Firmen und Mediziner_innen erwarten sich von der regenerativen Medizin lukrative Produkte, Betroffene erhoffen sich den Erhalt der Lebensqualität. Uneinheitliche Regularien hemmen die Entwicklung in Europa.

Von Jochen Stadler

„Es ist definitiv ein Hoffnungsmarkt“, sagt Lukas Moser vom Zentrum für Regenerative Medizin der Universität für Weiterbildung Krems. Für Firmen, die moderne Therapieprodukte entwickeln, und Mediziner_innen sowie Patient_innen, um Gesundheit und Lebensqualität wiederherzustellen. „Vor allem im Hinblick auf die zunehmende Überalterung unserer Bevölkerung und damit einhergehende gesundheitliche Auswirkungen für die Patient_innen steckt viel Hoffnung in der regenerativen Medizin“, erklärt er: „Das spiegelt sich in der intensiven Forschung wieder“. Als Beispiel nennt er Arthrose: „Die Abnutzung der Gelenkknorpeln kann man mittlerweile als Volkskrankheit bezeichnen“. Weltweit sind zwei Drittel aller Menschen über 65 Jahren betroffen, neben Leid und Lebensqualitäts-Einschränkungen hat sie enorme ökonomische Auswirkungen als eine Hauptursache für Arbeitsunfähigkeit. „Über regenerative Therapien erhoffen wir, dass man das Fortschreiten der Arthrose hinauszögern oder sogar eine Neubildung der Gelenkknorpel ermöglichen kann“, so der Forscher und Mediziner.

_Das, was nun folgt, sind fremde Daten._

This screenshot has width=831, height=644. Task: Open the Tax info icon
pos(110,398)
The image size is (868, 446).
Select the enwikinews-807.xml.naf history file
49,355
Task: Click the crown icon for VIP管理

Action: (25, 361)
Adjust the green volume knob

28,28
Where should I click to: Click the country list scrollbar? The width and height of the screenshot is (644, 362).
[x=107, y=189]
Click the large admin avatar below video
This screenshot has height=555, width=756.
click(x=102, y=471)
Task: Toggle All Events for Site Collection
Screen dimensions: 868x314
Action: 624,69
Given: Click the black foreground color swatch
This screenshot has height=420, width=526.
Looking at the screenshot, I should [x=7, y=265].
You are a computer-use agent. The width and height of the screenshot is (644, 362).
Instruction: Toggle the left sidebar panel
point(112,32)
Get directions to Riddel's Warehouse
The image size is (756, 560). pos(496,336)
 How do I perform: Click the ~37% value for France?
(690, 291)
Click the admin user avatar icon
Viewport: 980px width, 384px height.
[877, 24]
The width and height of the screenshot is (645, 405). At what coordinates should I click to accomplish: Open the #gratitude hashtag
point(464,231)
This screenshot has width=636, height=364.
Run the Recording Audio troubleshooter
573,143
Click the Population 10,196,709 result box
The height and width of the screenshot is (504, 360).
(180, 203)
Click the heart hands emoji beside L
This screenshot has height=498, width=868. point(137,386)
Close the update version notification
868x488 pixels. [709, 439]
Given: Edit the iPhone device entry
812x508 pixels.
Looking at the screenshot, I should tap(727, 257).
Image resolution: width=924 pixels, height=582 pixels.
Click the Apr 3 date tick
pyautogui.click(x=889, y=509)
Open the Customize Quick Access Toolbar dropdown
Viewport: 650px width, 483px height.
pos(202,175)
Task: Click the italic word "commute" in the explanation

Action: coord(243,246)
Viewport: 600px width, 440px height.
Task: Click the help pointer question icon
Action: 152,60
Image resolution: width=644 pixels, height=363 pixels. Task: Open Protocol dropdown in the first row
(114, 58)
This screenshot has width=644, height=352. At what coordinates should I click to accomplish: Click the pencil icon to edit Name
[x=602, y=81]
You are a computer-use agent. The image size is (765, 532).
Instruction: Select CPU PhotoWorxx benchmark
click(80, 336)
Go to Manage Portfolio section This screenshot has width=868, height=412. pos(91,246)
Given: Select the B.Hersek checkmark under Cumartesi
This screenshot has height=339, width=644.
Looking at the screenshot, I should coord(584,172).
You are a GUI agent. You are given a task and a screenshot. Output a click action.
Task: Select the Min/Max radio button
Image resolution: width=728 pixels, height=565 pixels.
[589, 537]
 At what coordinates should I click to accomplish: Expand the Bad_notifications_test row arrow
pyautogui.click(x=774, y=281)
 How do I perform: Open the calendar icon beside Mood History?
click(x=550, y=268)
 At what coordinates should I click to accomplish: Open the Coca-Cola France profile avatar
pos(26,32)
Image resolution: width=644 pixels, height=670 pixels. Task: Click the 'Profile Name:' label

Dies könnten etwa Wachstumsfaktoren bewerkstelligen, die Regeneration fördern.

Durchhaltevermögen

Der Markt für fortschrittliche Medizintherapieprodukte (Advanced Therapy Medicine Produkts) ist ein besonderer, erklärt Emanuele Gatti, Gastprofessor für den Universitätslehrgang „Professional MBA Biotech, Pharma & MedTech Management“. Der Markt ist zur Sicherheit der Patient_innen stark reguliert. „Wir produzieren kein Spielzeug, sondern Produkte, die das Leben und die Lebensqualität der Patient_innen und ihrer Angehörigen beeinflussen“, so Gatti.

Emanuele Gatti

„Weiterbildung wie sie an der Universität für Weiterbildung Krems praktiziert wird, ist deshalb kein Luxus, sondern eine Notwendigkeit zum Schutz der Patient_innen.“

Emanuele Gatti

Langwierige Forschung und minutiöse Tests stellen allerdings Disziplin und Durchhaltevermögen der beteiligen Wissenschafter_innen, Manager_innen und Firmen auf die Probe. „In der Wirtschaft gibt es den Begriff ‚Tal des Todes‘ für die Kluft, die Produkte und Therapien zwischen Wissenschaft und Anwendung überwinden müssen“, sagt Moser: „Manche davon kommen leider nicht darüber hinweg und auf den Markt, obwohl die Wirksamkeit bewiesen ist und sie den Patient_innen helfen könnten“. „Die Arbeiten für ein Produkt sind nicht fertig, wenn die klinischen Studien beginnen, wenn es eine Zulassung erhält oder auf den Markt kommt“, erklärt Gatti. Denn laut EU-Regularien und für das Wohl der Patient_innen müssen Wissen, Ersatzteile und Betreuung mehrere Jahre länger gewährleistet sein, als Therapieprodukte angeboten werden.

Unregulierte Regularien

Regularien sind für den Schutz der Patient_innen unumgänglich, sollten aber einheitlich sein. „In der Europäischen Union (EU) gibt es 27 Staaten und über 40 Behörden, die das Ganze sehr komplex gestalten“, erklärt Salma Michor von Michor Consulting in Wien. So sind etwa die Vorschriften für Gewebekultur (Tissue Engineering) Ansätze in Österreich anders als in Deutschland, ebenso für die Forschung und Anwendung von Stammzellen. Hierzulande ist es etwa verboten, embryonale Stammzellen zu gewinnen, während dies in anderen Ländern erlaubt ist. „Adulte“ Stammzellen (von erwachsenen Menschen) sind ethisch unproblematischer und können zum Beispiel aus dem Fettgewebe entnommen und umprogrammiert werden, um Knorpel zu regenerieren, sagt Moser. Weil die Regularien so divers sind, bedeutet die Zulassung in einem europäischen Land noch lange nicht, dass eine Anwendung auch in anderen Staaten erlaubt wäre. „Es ist sehr schwierig, wenn man europaweit ein Produkt oder eine Therapie auf den Markt bringen will“, so Michor. Auch die Rückerstattung durch die Gesundheitskassen ist uneinheitlich. „Kassenrückerstattung ist ein wichtiges Kriterium, dass ein zugelassenes Arzneimittel lukrativ auf den Markt gebracht werden kann“, berichtet sie. Das Regularien-Wirrwarr verkompliziert und verteuert den europäischen Markt für kleine und große Firmen. Patient_innen kommen dadurch teils später oder gar nicht an potenziell lebensverbessernde und -erhaltende Therapien.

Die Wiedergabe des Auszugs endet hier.